Big news this week for men with prostate cancer (and their families) who are using hormone therapy: It may not actually work. Researchers at the Cancer Institute of New Jersey followed almost 20,000 men age 66 and older for an average of 18 months and found that those treated with androgen deprivation therapy, which involves taking medication (Lupron, Viadur, Eligard, or Zoladex) to eliminate testosterone production, had no better survival rate than those treated with conservative management. (Conservative management, also called "watchful waiting," means essentially doing nothing while carefully monitoring for disease progression.)
The study, published in last week's Journal of the American Medical Association (JAMA), got lots of oncologists talking because in the past decade, hormone therapy has become a popular alternative to surgery, radiation, or conservative management. In fact, a 1999-2001 survey, found hormone therapy had become the second most common treatment approach, after surgery, for localized prostate cancer, despite a lack of data regarding its efficacy.
The reason these findings are so significant is that androgen deprivation therapy brings with it a number of negative consequences, among them a high likelihood of sexual dysfunction. One study showed almost 15 percent of those on hormone therapy experienced erectile dysfunction (ED). There also have been reports of increases in diabetes, fractures, heart disease, and other side effects.
So if doing nothing is just as effective as a treatment that brings with it a host of new problems, why bother? That's what a lot of prostate cancer patients are going to be discussing with their doctors in the coming months.
That doesn't mean there's nothing prostate cancer patients can do, though, about monitoring risk of metastasis or recurrence. A new blood test that screens for a panel of seven biomarkers turns out to predict prostate cancer recurrence risk with 8.6. accuracy, according to research published last month in Clinical Cancer Research.
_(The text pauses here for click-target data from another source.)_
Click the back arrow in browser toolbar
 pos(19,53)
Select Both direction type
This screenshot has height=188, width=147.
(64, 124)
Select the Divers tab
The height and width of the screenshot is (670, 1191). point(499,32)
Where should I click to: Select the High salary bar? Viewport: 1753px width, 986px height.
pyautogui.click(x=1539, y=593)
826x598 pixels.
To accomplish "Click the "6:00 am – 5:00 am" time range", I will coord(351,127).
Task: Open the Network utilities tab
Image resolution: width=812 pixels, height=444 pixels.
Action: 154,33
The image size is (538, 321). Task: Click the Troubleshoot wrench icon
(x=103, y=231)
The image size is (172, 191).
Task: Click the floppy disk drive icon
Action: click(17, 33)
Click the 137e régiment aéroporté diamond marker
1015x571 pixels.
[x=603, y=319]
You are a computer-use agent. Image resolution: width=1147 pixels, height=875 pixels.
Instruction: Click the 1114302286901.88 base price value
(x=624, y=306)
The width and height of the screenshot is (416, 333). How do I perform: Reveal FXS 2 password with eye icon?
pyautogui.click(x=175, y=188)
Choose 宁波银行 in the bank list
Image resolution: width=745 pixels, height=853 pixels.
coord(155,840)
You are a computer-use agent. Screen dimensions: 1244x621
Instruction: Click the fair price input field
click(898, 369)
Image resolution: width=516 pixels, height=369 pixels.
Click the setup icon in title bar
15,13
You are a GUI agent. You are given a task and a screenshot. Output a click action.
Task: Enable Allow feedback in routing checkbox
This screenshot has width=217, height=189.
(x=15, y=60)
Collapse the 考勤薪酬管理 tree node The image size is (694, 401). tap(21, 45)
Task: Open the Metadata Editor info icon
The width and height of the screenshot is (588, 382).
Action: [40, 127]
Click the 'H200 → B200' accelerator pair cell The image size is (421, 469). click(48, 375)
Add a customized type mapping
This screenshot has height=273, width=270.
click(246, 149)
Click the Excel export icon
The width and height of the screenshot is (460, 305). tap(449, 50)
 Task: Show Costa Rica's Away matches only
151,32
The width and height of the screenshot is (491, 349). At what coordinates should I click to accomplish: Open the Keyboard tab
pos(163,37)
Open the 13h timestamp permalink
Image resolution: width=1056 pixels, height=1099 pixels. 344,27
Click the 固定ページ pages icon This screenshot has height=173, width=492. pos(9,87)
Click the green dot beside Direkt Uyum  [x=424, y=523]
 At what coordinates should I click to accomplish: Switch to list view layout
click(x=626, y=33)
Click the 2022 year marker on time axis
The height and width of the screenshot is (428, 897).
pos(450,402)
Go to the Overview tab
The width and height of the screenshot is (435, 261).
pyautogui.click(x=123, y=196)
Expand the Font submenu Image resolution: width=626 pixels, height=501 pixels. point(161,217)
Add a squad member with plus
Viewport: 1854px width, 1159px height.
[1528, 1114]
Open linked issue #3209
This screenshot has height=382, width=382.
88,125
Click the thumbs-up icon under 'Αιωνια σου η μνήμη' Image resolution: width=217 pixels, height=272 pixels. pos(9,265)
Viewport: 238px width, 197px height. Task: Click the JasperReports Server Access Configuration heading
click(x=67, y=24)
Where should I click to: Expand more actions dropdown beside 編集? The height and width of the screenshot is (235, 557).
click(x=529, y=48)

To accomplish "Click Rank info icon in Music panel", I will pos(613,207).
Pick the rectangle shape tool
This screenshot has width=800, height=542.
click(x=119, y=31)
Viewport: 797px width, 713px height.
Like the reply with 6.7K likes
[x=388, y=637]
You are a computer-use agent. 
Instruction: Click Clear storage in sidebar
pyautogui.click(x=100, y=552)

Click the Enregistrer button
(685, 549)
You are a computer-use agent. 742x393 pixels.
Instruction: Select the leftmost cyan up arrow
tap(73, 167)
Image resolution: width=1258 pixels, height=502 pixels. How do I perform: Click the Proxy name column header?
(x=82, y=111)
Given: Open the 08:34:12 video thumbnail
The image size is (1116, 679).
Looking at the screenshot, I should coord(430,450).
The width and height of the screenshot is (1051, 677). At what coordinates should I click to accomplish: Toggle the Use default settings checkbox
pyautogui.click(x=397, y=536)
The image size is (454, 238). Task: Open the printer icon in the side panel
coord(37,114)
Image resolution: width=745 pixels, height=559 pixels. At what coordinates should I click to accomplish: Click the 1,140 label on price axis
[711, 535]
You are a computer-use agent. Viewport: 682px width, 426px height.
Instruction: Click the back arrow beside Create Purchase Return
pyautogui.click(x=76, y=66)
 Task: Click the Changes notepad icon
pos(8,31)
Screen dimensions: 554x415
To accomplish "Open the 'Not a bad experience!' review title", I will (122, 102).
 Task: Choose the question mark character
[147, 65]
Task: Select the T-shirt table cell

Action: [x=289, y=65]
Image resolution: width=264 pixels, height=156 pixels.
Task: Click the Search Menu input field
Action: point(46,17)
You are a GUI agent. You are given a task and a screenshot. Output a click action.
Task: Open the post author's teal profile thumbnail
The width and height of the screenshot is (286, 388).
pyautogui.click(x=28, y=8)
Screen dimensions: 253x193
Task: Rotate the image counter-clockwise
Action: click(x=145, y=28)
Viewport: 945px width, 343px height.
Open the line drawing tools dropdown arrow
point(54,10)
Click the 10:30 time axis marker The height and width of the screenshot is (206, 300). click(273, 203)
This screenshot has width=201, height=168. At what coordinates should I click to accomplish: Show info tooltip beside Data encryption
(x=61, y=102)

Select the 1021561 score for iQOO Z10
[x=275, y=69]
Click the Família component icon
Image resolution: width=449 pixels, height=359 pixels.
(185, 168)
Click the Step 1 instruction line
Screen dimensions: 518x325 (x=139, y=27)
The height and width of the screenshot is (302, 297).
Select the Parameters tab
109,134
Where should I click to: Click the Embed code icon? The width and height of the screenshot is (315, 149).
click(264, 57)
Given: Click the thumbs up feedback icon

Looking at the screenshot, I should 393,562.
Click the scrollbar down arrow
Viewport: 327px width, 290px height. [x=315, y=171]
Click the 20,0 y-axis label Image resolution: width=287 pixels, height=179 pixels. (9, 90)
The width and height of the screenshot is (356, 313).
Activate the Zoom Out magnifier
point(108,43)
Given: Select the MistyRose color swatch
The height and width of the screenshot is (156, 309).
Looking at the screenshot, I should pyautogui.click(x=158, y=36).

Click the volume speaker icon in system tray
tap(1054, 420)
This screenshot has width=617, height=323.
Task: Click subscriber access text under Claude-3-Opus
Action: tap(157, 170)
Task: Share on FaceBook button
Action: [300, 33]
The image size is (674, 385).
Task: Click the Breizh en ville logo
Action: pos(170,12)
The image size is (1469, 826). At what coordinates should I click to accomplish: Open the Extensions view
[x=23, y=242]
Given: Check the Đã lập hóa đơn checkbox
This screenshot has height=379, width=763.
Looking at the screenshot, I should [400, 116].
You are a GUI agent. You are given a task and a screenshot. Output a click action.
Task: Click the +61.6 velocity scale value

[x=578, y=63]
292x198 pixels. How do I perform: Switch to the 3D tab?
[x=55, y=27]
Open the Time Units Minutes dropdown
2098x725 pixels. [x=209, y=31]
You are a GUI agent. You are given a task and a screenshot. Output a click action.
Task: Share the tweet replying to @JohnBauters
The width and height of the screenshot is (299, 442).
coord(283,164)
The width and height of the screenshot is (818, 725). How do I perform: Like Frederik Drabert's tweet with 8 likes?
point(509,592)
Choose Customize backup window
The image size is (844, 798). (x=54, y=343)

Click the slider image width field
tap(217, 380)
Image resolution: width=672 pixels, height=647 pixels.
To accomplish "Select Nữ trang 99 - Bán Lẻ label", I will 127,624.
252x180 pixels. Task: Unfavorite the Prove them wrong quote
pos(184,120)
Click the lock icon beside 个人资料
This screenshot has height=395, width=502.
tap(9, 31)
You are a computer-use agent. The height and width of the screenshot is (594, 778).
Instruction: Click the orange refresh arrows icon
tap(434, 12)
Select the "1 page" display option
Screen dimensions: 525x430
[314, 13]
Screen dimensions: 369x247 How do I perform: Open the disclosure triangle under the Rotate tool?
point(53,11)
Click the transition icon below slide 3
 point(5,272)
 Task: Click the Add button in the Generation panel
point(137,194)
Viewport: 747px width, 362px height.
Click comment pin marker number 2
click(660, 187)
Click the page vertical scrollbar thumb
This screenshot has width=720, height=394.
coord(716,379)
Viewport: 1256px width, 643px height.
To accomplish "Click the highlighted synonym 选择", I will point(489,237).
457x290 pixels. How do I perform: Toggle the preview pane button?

Both pieces of news are important enough that men with prostate cancer, particularly those who are on hormone therapy or who've had surgery and are now in the "watchful waiting" stage, should make an appointment with their doctors to talk about whether they should consider changes in their care.
And ladies, if your husband or partner is on hormone therapy and it's interfering with your sex life, it might behoove you to make that appointment yourself and find out if those hormones are really necessary. (Daughters, if mom's mentioned such a complaint, you might pass this news on to her.)